The freshwater Lake Champlain stretches 125 miles from Whitehall, NY, to the Richelieu River in the Canadian province of Quebec, and it only measures 14 miles across at its widest point. The Lake Champlain Valley provides a natural divide between the Green Mountains of Vermont and Adirondack Mountains of New York.
Today, Lake Champlain is a recreational lake and dubbed the Adirondack Coast. It offers almost 600 miles of shoreline to explore. The lake has sandy shores, tucked-away bays, panoramic mountain backdrops and long reaches ideal for sailing.
During the Colonial Era, lakes and rivers were more reliable methods of transportation than muddy roads. Boats in the warm weather and sleighs on ice during the frozen winter months were the preferred means of passage on this working lake.
Throughout the Revolutionary War, Lake Champlain was central to the British strategy of cutting off New England from the rest of the colonies. This north/south route connected Montreal in British Canada with colonial New York at the mouth of the Hudson River. If the British could maintain control of Lake Champlain and the Hudson River Valley, the rebels could be isolated and dealt with piecemeal.
Key to guarding the colonies from invasion from the north were two forts at narrows near the southern end of Lake Champlain — Fort Crown Point and Fort Ticonderoga. Both were originally built by the French but were lost to the British in 1759 during the French and Indian War. Whoever commanded these forts, controlled the lake. At the outbreak of the Revolutionary War, British Redcoats lightly garrisoned those forts. In May 1775, less than a month after the famous ride of Paul Revere, the revolutionary Green Mountain Boys captured both forts in surprise attacks. By 1776, the Continental Army under George Washington’s command had some success, and the British divide and conquer plan had to be implemented as soon as possible.
In 1777, General John Burgoyne led a British invasion force south from Montreal to capture Albany. His army marched along the shore of Lake Champlain and recaptured Fort Ticonderoga from the Continental Army, regaining control of the Champlain Valley. Burgoyne was then free to attack Albany.

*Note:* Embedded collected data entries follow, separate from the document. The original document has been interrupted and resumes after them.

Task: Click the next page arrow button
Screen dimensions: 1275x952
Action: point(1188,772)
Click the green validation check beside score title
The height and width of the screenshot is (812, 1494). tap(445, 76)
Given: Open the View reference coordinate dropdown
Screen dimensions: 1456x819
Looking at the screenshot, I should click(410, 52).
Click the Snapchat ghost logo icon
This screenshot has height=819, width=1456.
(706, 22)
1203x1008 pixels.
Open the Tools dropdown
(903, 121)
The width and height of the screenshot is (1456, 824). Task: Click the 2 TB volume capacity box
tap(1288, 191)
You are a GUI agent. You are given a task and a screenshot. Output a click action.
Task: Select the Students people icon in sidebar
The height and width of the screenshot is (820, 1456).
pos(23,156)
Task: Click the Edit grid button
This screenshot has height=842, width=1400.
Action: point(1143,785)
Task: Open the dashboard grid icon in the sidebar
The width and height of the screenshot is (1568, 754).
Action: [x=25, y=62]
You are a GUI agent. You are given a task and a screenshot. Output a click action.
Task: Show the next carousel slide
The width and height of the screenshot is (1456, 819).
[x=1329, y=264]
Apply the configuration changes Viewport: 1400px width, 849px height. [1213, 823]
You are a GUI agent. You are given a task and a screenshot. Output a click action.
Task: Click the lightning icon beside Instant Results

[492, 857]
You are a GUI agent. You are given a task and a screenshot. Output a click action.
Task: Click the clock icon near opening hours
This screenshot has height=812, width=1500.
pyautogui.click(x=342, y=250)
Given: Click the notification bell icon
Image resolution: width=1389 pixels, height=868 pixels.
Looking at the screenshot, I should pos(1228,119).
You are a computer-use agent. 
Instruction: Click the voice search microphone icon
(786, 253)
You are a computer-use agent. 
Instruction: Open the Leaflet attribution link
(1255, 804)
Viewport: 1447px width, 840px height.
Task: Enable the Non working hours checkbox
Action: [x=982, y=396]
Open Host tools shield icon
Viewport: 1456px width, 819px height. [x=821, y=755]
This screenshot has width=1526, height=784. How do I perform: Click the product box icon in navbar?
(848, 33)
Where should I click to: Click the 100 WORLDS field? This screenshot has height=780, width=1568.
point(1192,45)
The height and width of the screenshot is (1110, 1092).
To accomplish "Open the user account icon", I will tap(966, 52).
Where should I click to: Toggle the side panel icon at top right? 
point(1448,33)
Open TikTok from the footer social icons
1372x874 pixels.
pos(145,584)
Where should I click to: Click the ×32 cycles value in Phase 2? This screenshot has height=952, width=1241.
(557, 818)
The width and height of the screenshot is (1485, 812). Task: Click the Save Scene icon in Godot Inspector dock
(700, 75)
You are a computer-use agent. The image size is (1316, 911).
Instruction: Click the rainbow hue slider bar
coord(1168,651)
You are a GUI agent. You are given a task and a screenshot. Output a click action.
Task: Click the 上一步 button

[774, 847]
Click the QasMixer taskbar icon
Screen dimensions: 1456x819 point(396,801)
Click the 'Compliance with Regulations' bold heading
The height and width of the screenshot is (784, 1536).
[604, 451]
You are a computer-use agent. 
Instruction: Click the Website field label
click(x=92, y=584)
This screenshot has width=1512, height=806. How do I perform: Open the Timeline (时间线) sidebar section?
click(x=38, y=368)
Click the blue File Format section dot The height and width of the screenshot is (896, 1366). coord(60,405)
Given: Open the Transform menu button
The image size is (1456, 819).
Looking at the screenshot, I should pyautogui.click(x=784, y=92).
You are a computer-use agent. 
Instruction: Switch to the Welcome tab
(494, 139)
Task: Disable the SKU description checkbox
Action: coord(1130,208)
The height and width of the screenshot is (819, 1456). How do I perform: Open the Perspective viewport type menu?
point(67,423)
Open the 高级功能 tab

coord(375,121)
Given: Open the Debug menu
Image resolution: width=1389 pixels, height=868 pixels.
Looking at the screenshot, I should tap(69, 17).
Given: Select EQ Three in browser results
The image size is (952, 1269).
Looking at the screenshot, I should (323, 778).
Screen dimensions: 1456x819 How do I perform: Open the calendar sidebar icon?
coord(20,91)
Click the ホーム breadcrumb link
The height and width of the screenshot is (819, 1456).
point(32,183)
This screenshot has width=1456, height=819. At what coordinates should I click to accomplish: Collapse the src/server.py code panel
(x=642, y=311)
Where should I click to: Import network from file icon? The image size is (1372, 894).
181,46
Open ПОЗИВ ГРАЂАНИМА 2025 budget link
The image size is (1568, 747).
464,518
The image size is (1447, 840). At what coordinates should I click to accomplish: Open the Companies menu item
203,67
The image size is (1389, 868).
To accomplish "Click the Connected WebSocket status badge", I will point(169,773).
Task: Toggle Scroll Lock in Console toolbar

Before Burgoyne could reach his goal, he was stopped at Saratoga, NY, by the Continental Army’s forces under the command of generals Horatio Gates and Benedict Arnold. After fighting two losing battles and being outnumbered more than two to one by the colonists, Burgoyne surrendered. His defeat marked a major turning point in the American Revolution that culminated in the founding of the United States of America. It also secured a place in history for Lake Champlain, as the young nation built popular legends about Fort Ticonderoga.
Fort Crown Point is now an historic site dedicated to the preservation and interpretation of the ruins of two fortifications from the colonial wars between the British and French, as well as the occupation by General Burgoyne in 1777. Recently restored Fort Ticonderoga offers educational activities and tours by volunteers from the America’s Fort Organization.
Chance Encounter with a Champ
History has an unusual footnote for Lake Champlain. The lake’s namesake, Samuel de Champlain, wrote in 1609 that he saw a scaly monster five feet long and as thick as a man’s thigh in the water. Native American tribes have also reported similar sightings over the years. This monster is now part of the fabric of local lore with sports teams like the Vermont Lake Monsters, and Champ, the mascot of Vermont’s minor league baseball team.
Many people believe Champ to be a living plesiosaur. After enjoying a day on the water under sail or motoring along, cocktails at sunset are known to increase the possibility of Champ sightings.